Please write out the line containing "Request Appointment (632, 20)" and each line after it through the end of the data, exactly, and nothing else.

***

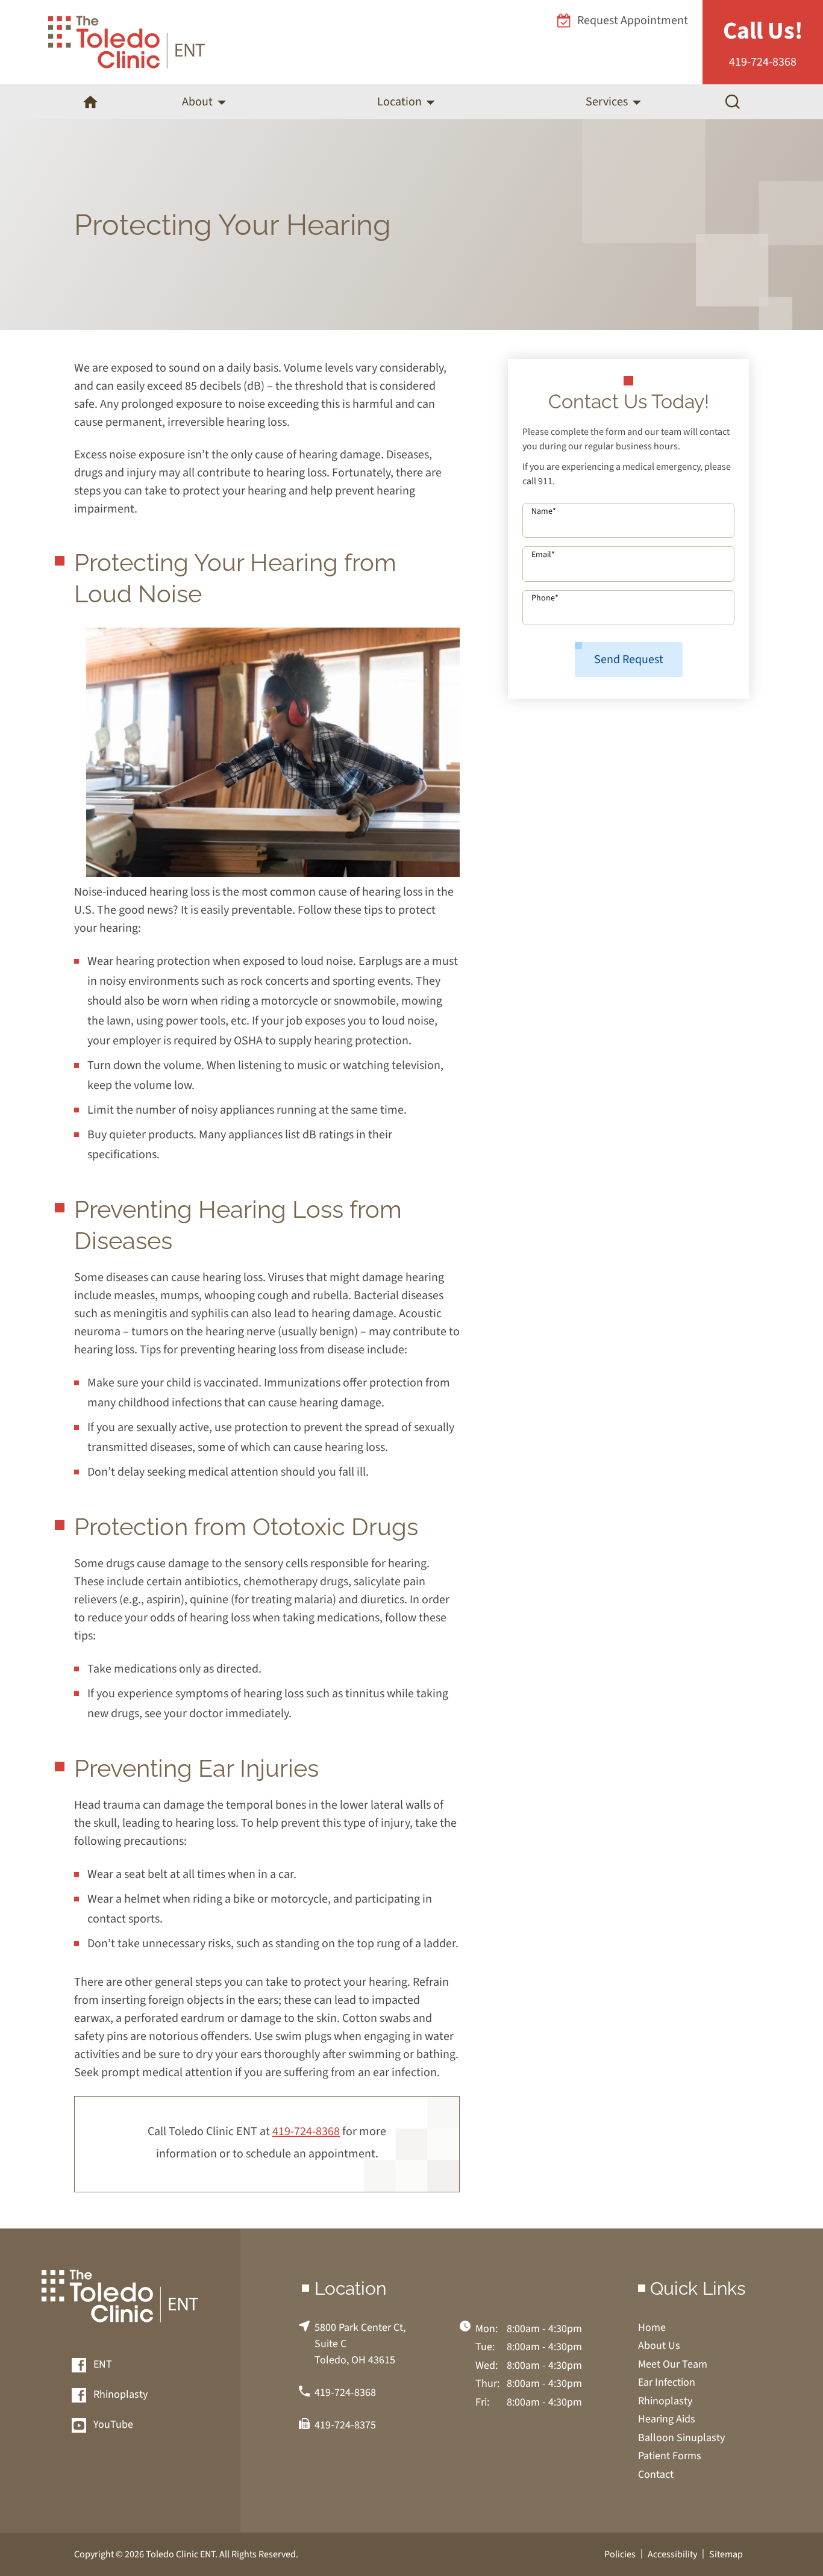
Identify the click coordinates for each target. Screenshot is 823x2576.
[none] (204, 101)
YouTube (112, 2425)
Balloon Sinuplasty (681, 2437)
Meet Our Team (672, 2364)
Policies (620, 2554)
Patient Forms (669, 2455)
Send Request (628, 659)
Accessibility (672, 2554)
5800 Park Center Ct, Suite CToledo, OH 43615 (359, 2344)
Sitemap (726, 2554)
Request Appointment (632, 20)
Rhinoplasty (119, 2395)
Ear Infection (666, 2382)
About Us (659, 2345)
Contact (656, 2474)
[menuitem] (90, 101)
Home (652, 2327)
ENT (101, 2365)
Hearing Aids (666, 2419)
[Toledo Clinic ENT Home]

***

> **Result of this exercise**
Request Appointment (632, 20)
Rhinoplasty (119, 2395)
Ear Infection (666, 2382)
About Us (659, 2345)
Contact (656, 2474)
[menuitem] (90, 101)
Home (652, 2327)
ENT (101, 2365)
Hearing Aids (666, 2419)
[Toledo Clinic ENT Home]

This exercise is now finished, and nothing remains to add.